Methods/Approach We examined the associations of four indicators for structural racism (poverty, educational attainment, labor force participation (LFP), and arrests for index crimes) with state-level Black-White disparities in age-adjusted firearm homicide victimization rates in the U.S. 2010-2019. Disparities in each indicator were defined as ratios of race-specific rates (Black/White). Ordinary least squares regression coefficients and measures of model fit were obtained to examine the association between indicator variables and racial disparities in firearm homicide. To compare the fit of models including proportion Black to those using an indicator-level disparity, we used four models: 1) absolute indicator rate; 2) absolute indicator rate and proportion Black; 3) absolute indicator rate and Black-White rate disparity; 4) absolute indicator rate, proportion Black, and Black-White rate disparity.

Results For all four indicators, the optimal model included the absolute rate and Black-White rate disparity and did not include proportion Black. Coefficients for the Black-White indicator-level disparity were statistically significant, while proportion Black was not statically significant.

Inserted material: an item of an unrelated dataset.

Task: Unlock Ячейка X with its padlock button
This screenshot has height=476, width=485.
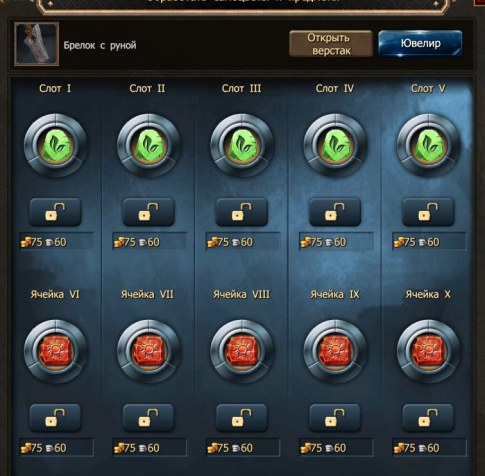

Conclusions The inclusion of proportion Black does not contribute further to the explanation of firearm homicide disparities and should not be included since improved measures of structural racism are available (e.g., Black-White rate disparity).

Significance This study presents a novel approach to including measures of structural racism into research on firearm homicide disparities, consistent with a focus on racism rather than race as a determinant of violence.